このコーナーでは、テクノロジーの最新研究を紹介するWebメディア「Seamless」を主宰する山下裕毅氏が執筆。新規性の高い科学論文を山下氏がピックアップし、解説する。

 東京大学と和歌山大学の研究チームが発表した論文「新型コロナウイルス感染症流行時におけるTwitter上の流言訂正情報に関する分析」は、新型コロナウイルス感染症で起こったパンデミック時にTwitterに投稿された流言を収集し分析した調査書だ。

 「コロナには納豆が効く」「コロナには和牛が効く」「5G回線や電波から感染する」「マスクに梅干しの果汁を塗る」「ハイターでうがいをする」などの内容のツイートが流言の一例だ。

 Twitterによる流言の拡散は、適切な情報共有を阻害し、情報受信者を誤った行動に導き、さまざまな損失を与える場合がある。2019年11月に発生が確認された新型コロナウイルス感染症のパンデミックで実際に発生した非常事態下(以下、コロナ禍と呼ぶ)においては、伝搬した流言をきっかけとし、食料品や生活用品の買い占め、健康被害につながる誤った情報に基づく行動など、生活に影響を与えうる流言がTwitter上に多数投稿されるなどの問題が生じた。

 研究では、コロナ禍を一事例とし、Twitter上で拡散した流言について分析と考察を行う。ここでは、十分な根拠がなく、その真偽が人々に疑われている情報を流言と定義し、その発生過程は問わないものとする。最終的に正しい情報でも、投稿時に十分な根拠がない場合は流言と見なす。

 流言情報の収集には、ユーザーの投稿した流言の訂正に基づく流言情報の自動収集サービス「流言情報クラウド」を使った。
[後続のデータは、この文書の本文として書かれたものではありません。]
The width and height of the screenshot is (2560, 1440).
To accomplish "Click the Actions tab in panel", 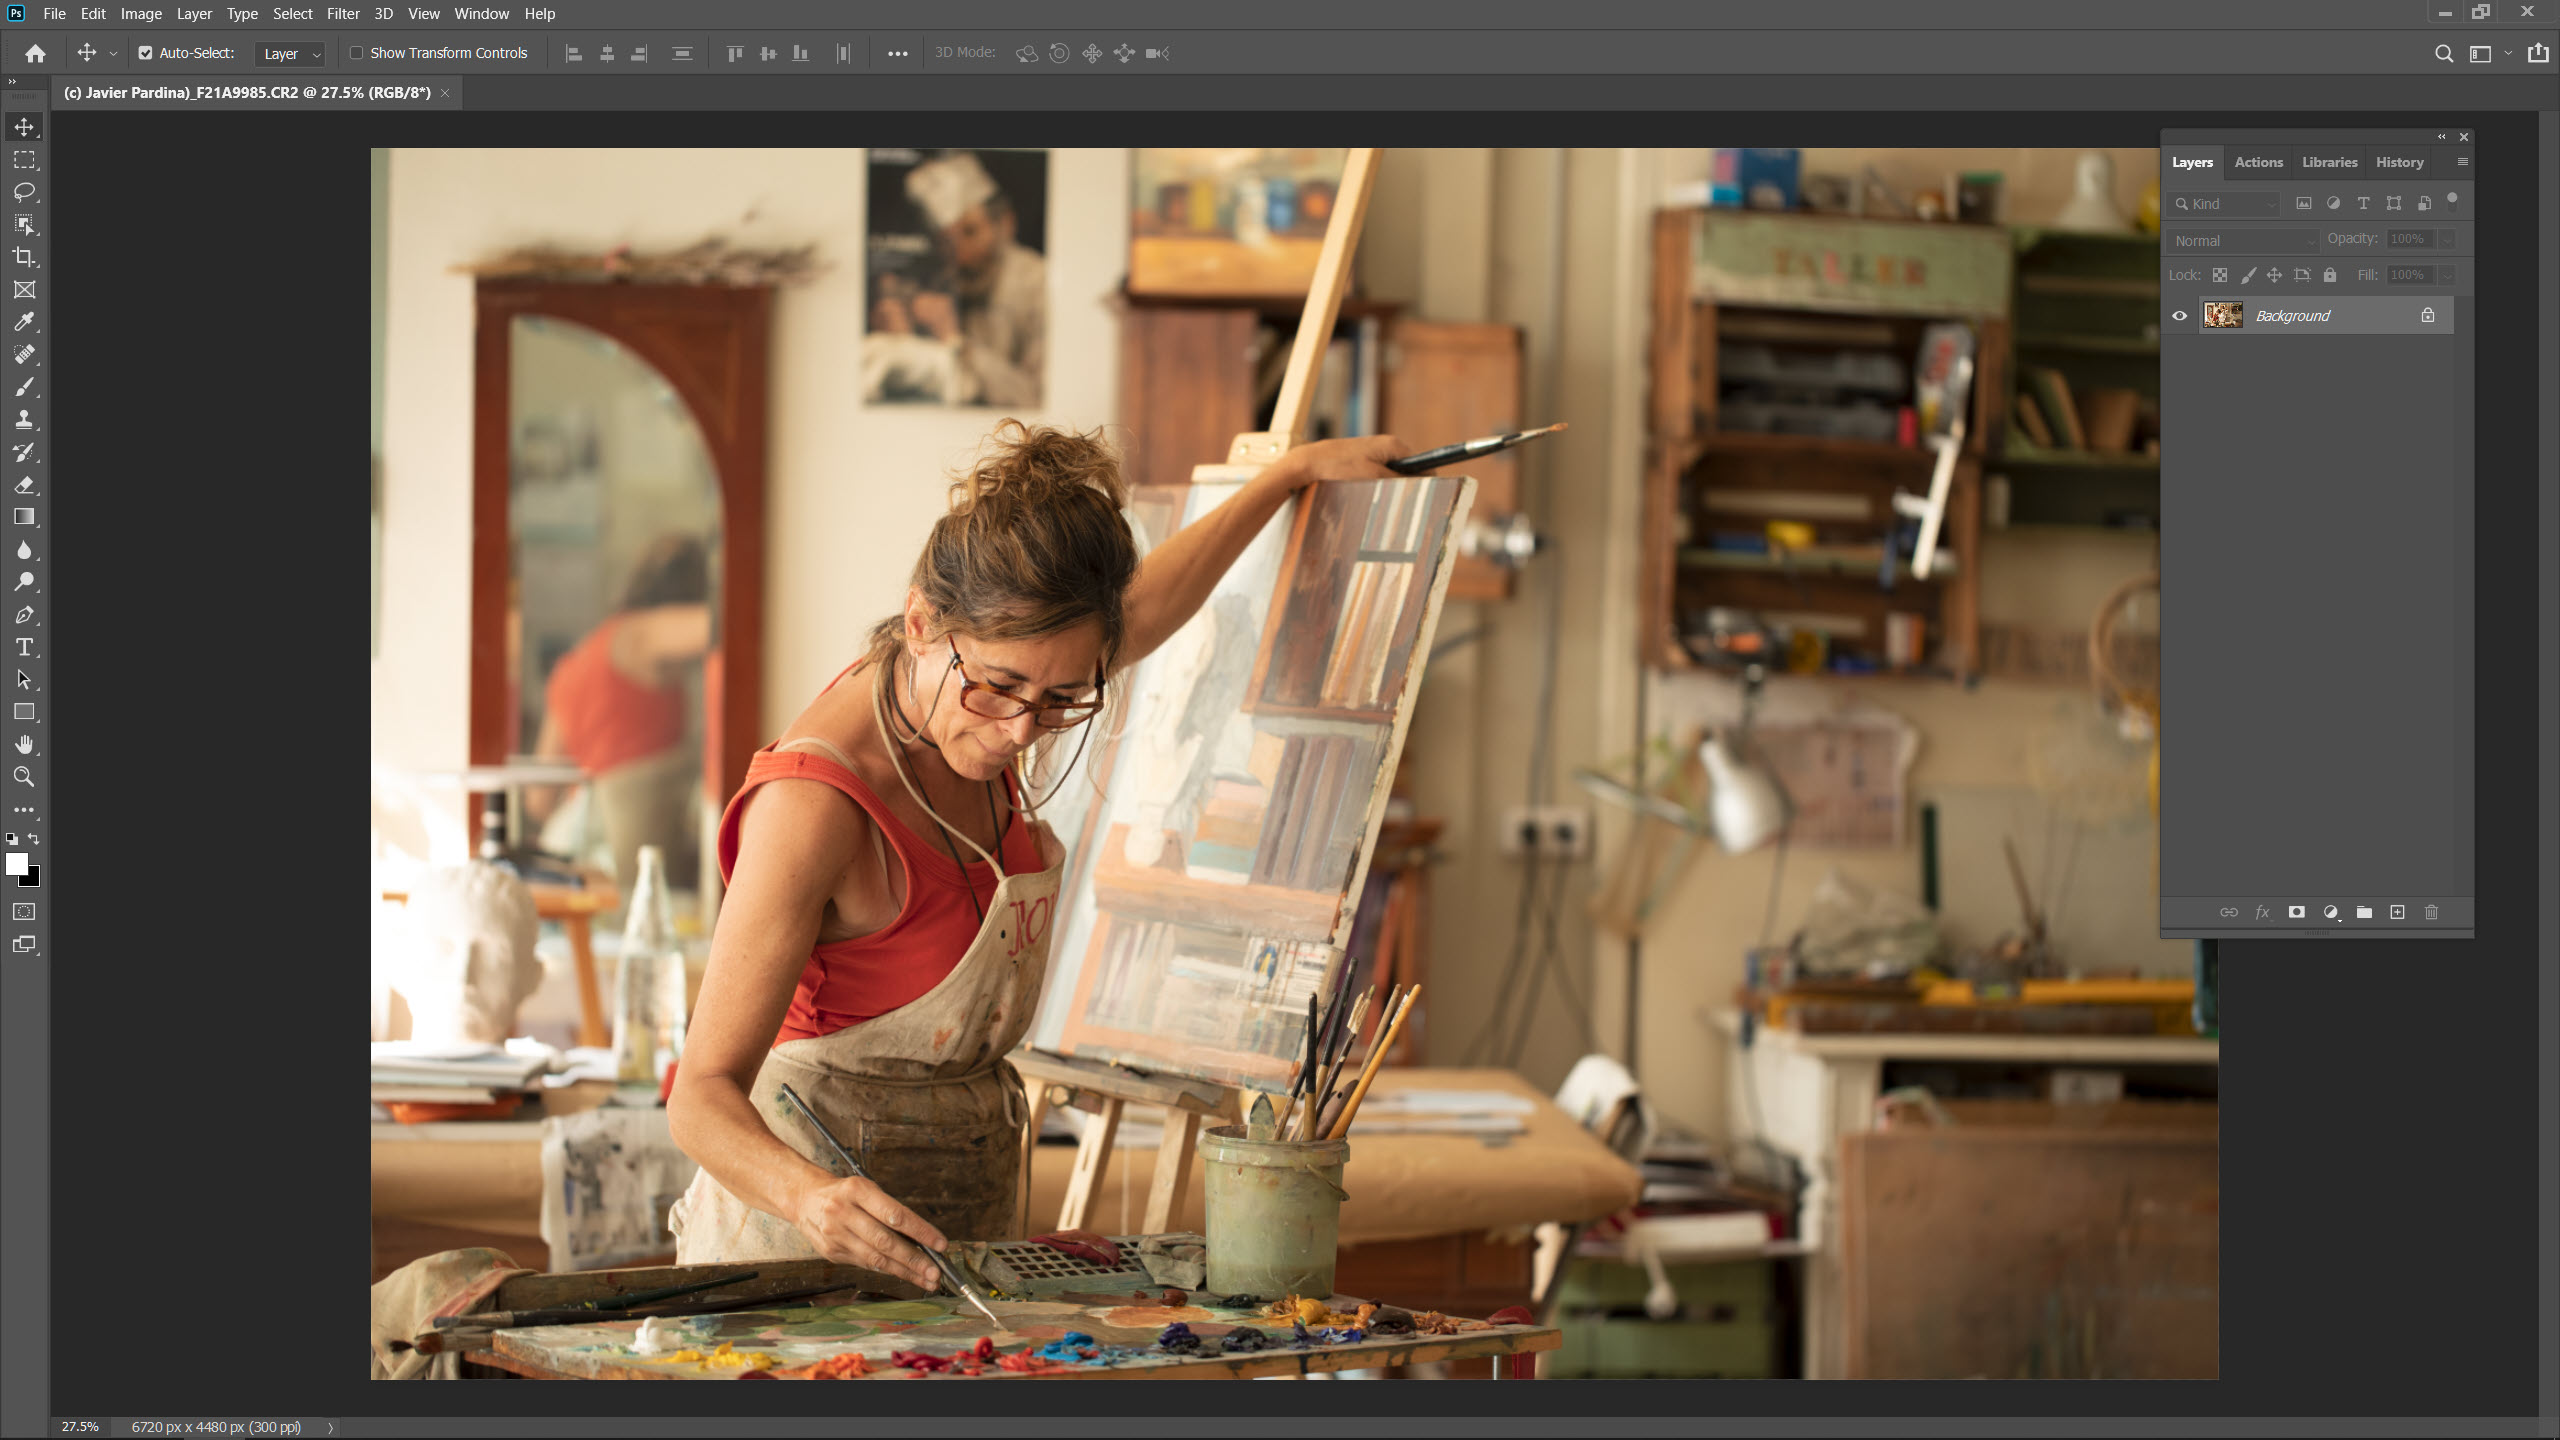I will click(x=2258, y=162).
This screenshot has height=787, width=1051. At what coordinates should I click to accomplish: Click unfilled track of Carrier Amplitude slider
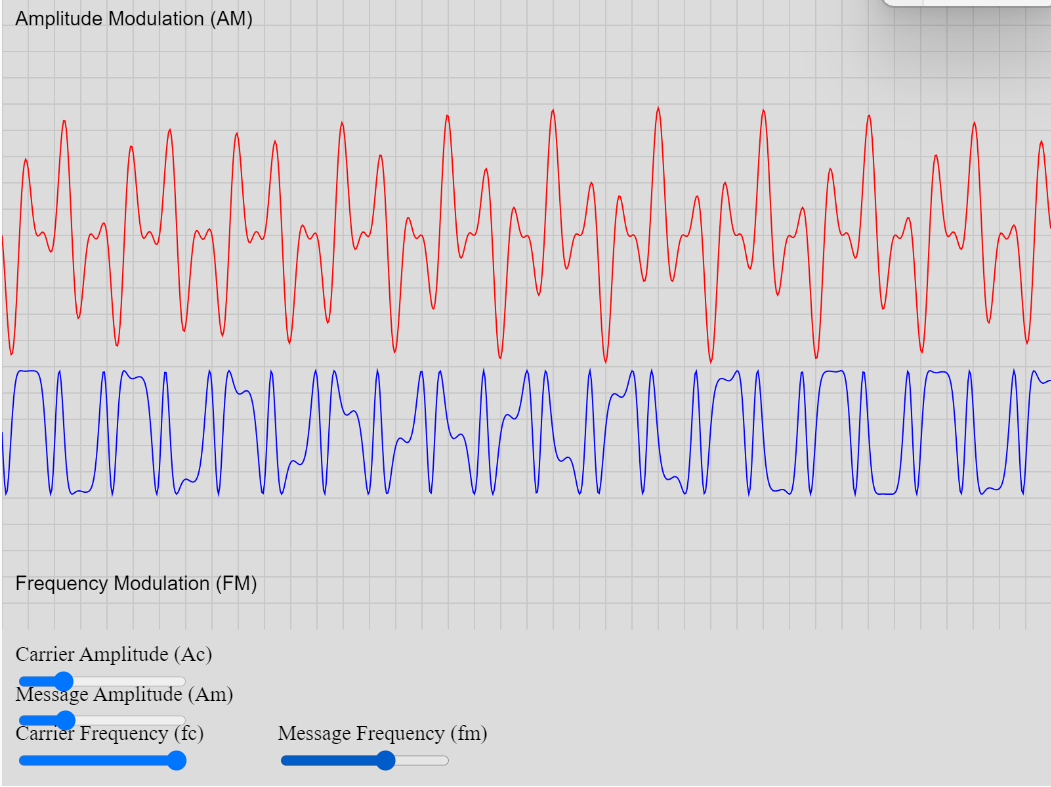(129, 682)
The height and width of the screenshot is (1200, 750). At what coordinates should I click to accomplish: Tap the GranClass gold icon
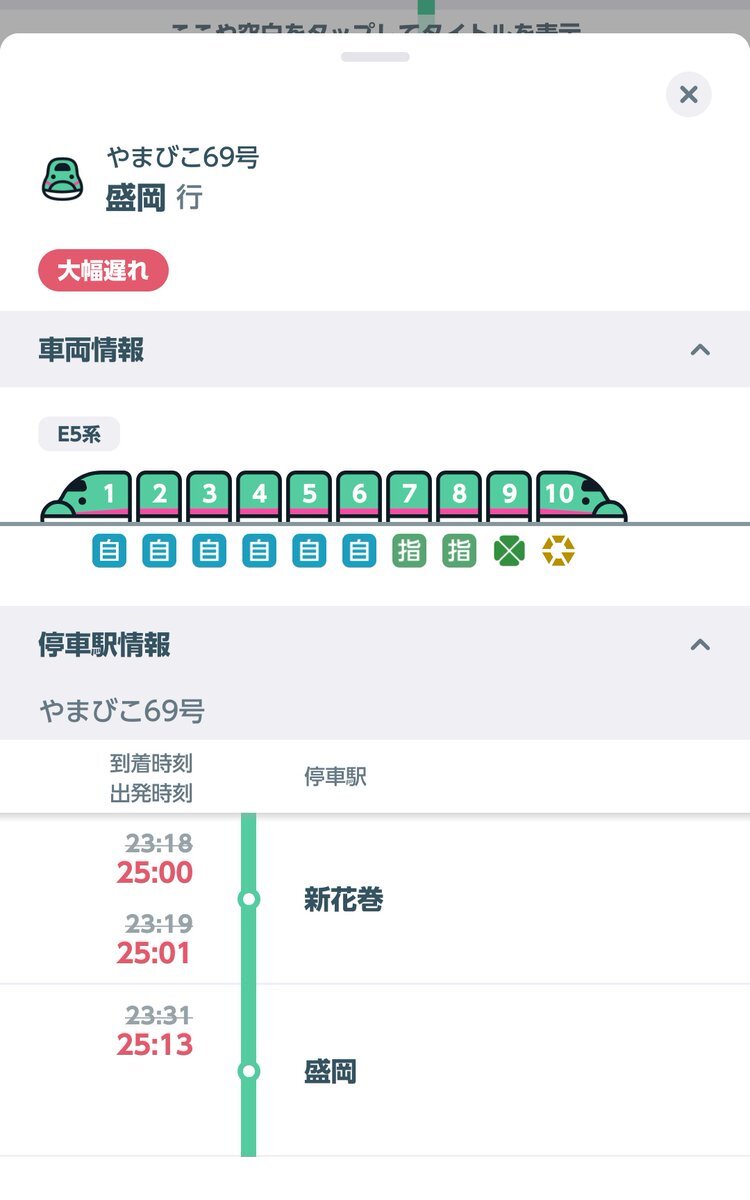click(559, 551)

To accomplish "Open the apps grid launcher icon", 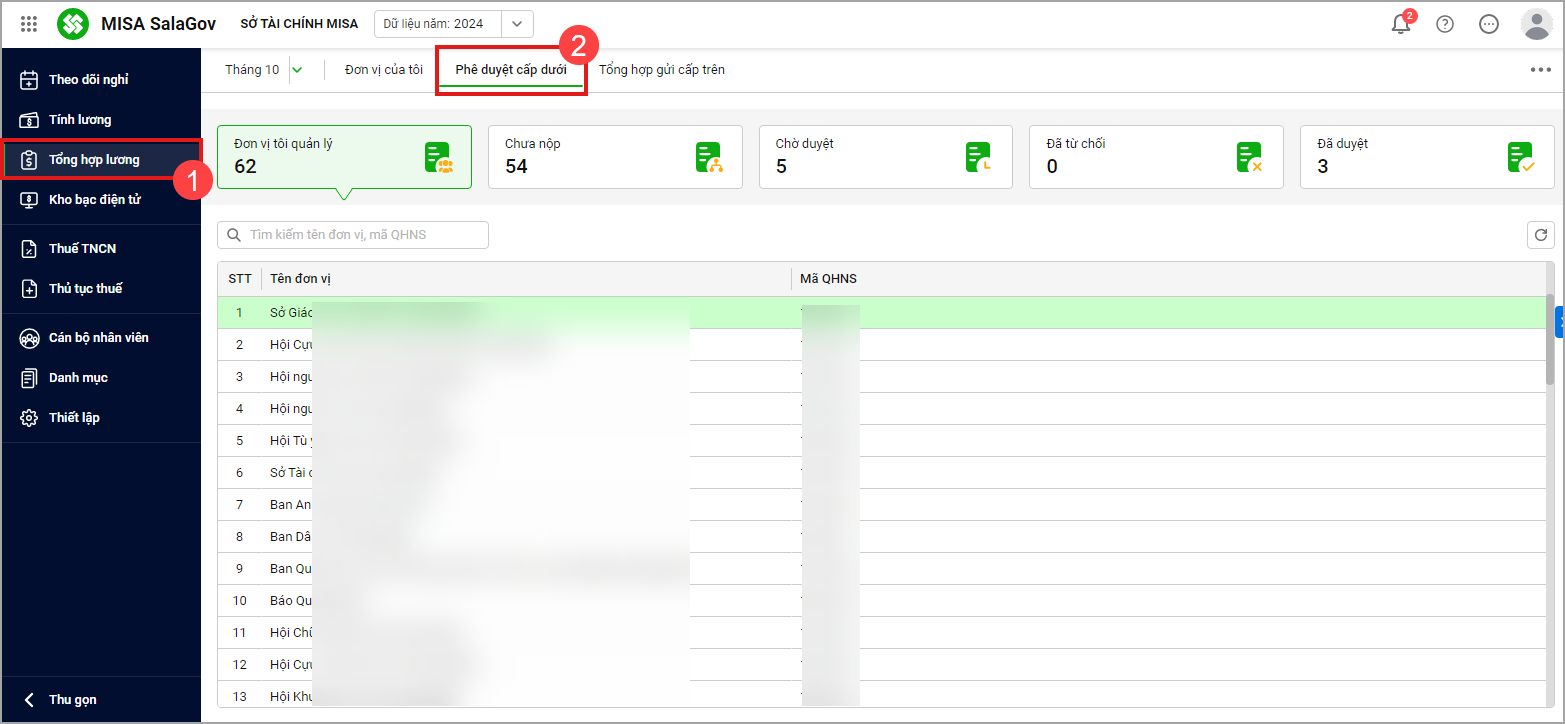I will coord(29,24).

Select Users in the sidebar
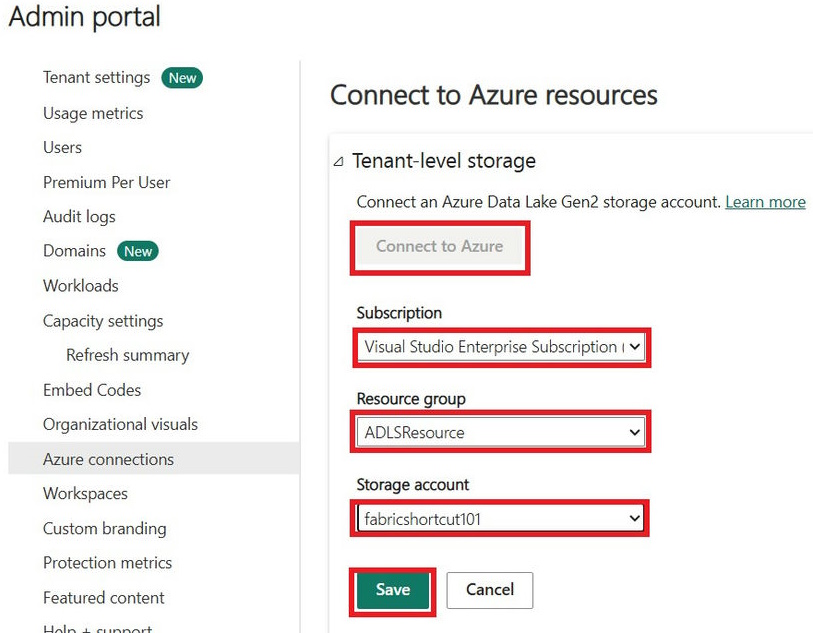point(62,147)
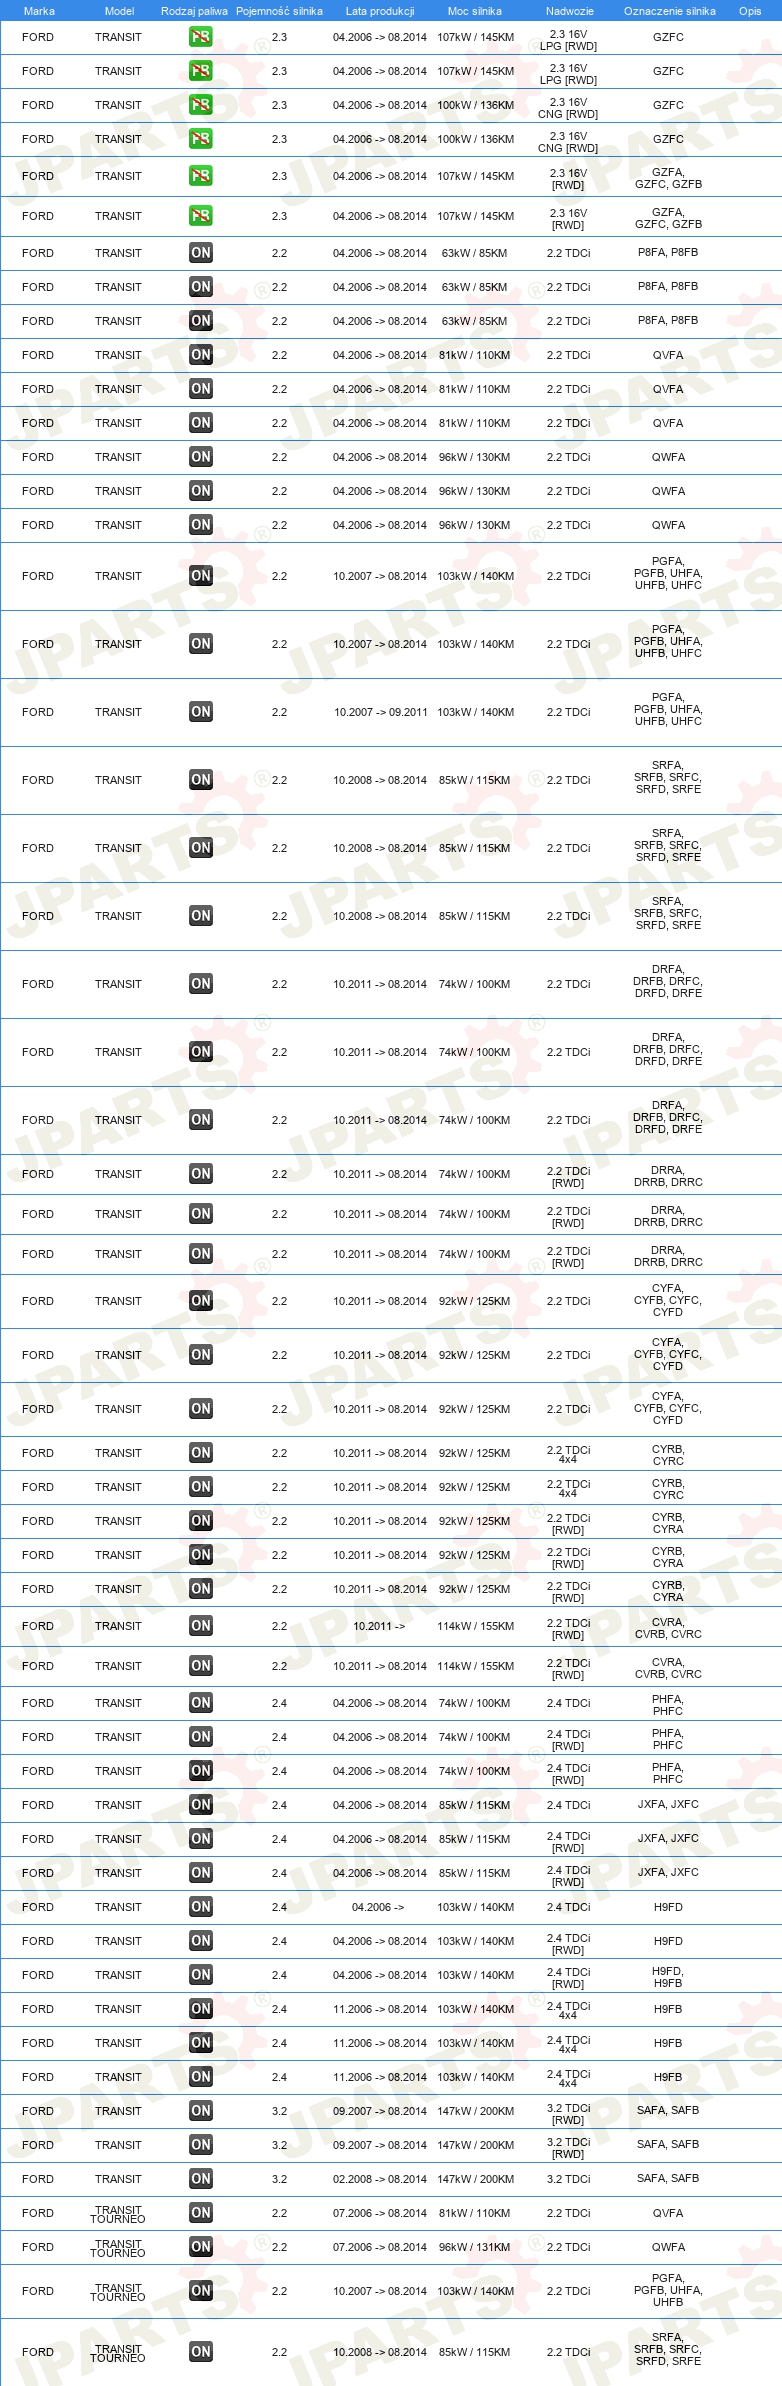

流言情報クラウドでは、「○○○はデマです」のような、人間が投稿した流言を訂正しようとする表現を含む情報をTwitterから自動抽出し、それらが本当に流言を訂正しているツイートかどうかを自動判別し収集する。

 流言情報クラウドで2019年12月〜2020年5月の約6カ月間かけて収集した20万2293ツイートの流言情報を、分析対象データとした。分析は、データからどの程度コロナ禍に関連する流言が含まれているのかを明らかにし、コロナ禍に関連する流言にはどのような内容が含まれるのかを分類し、その傾向を明らかにする。

 さらに、流言の拡散量に影響するとされる「重要さ」(人々への影響度合い)を測る指標として、幸福度の指標体系に着目した評価方法を定義し、その評価結果(流言内容の人々への影響度合い)や流言数、訂正ツイート数をもとに、コロナ禍に話題にのぼる流言情報の特徴を明らかにする。 

 収集した流言ツイートからコロナ禍に関連するツイート(1645件)だけをキーワードおよび手動で抽出し、大きく分類した結果、11種類の主題へと大別できた。具体的には、対策として効果があるものに関する主題や、感染源や感染経路に関する主題、対策として効果がないものに関する主題、感染症の流行に伴う社会的な影響に関する主題、感染者に関わる主題が挙げられた。